Convert every line below into a JSON array of strings, one string per line, and omit any blank lines.
━━━
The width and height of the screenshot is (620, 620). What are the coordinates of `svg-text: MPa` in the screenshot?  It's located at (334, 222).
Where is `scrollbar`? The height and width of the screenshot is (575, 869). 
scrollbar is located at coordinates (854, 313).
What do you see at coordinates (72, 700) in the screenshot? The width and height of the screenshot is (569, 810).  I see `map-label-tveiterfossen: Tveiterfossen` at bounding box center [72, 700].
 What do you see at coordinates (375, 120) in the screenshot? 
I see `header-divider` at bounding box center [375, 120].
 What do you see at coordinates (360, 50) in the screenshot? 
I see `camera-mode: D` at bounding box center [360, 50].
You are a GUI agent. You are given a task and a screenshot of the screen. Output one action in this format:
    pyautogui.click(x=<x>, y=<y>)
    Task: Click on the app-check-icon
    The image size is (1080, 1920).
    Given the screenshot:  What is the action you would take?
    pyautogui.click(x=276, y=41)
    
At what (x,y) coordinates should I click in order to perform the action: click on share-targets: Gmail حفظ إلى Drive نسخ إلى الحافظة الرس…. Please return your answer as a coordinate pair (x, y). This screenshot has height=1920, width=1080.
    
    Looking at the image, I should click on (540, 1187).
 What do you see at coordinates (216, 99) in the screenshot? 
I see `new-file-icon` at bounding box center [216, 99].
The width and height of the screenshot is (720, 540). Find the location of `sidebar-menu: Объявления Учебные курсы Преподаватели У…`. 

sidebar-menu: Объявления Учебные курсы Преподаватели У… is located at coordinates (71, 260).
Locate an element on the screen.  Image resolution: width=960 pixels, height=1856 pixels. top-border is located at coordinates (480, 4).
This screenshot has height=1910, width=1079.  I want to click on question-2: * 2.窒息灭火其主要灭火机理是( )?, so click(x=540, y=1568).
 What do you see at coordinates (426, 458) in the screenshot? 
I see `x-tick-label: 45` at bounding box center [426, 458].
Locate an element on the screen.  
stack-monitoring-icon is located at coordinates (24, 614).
━━━
> [Result for this task]
[
  "The width and height of the screenshot is (620, 620). What are the coordinates of `svg-text: MPa` in the screenshot?  It's located at (334, 222).",
  "Where is `scrollbar`? The height and width of the screenshot is (575, 869). ",
  "scrollbar is located at coordinates (854, 313).",
  "What do you see at coordinates (72, 700) in the screenshot? The width and height of the screenshot is (569, 810).  I see `map-label-tveiterfossen: Tveiterfossen` at bounding box center [72, 700].",
  " What do you see at coordinates (375, 120) in the screenshot? ",
  "I see `header-divider` at bounding box center [375, 120].",
  " What do you see at coordinates (360, 50) in the screenshot? ",
  "I see `camera-mode: D` at bounding box center [360, 50].",
  "You are a GUI agent. You are given a task and a screenshot of the screen. Output one action in this format:",
  "    pyautogui.click(x=<x>, y=<y>)",
  "    Task: Click on the app-check-icon",
  "    The image size is (1080, 1920).",
  "    Given the screenshot:  What is the action you would take?",
  "    pyautogui.click(x=276, y=41)",
  "At what (x,y) coordinates should I click in order to perform the action: click on share-targets: Gmail حفظ إلى Drive نسخ إلى الحافظة الرس…. Please return your answer as a coordinate pair (x, y). This screenshot has height=1920, width=1080.",
  "    Looking at the image, I should click on (540, 1187).",
  " What do you see at coordinates (216, 99) in the screenshot? ",
  "I see `new-file-icon` at bounding box center [216, 99].",
  "The width and height of the screenshot is (720, 540). Find the location of `sidebar-menu: Объявления Учебные курсы Преподаватели У…`. ",
  "sidebar-menu: Объявления Учебные курсы Преподаватели У… is located at coordinates (71, 260).",
  "Locate an element on the screen.  Image resolution: width=960 pixels, height=1856 pixels. top-border is located at coordinates (480, 4).",
  "This screenshot has height=1910, width=1079.  I want to click on question-2: * 2.窒息灭火其主要灭火机理是( )?, so click(x=540, y=1568).",
  " What do you see at coordinates (426, 458) in the screenshot? ",
  "I see `x-tick-label: 45` at bounding box center [426, 458].",
  "Locate an element on the screen.  ",
  "stack-monitoring-icon is located at coordinates (24, 614)."
]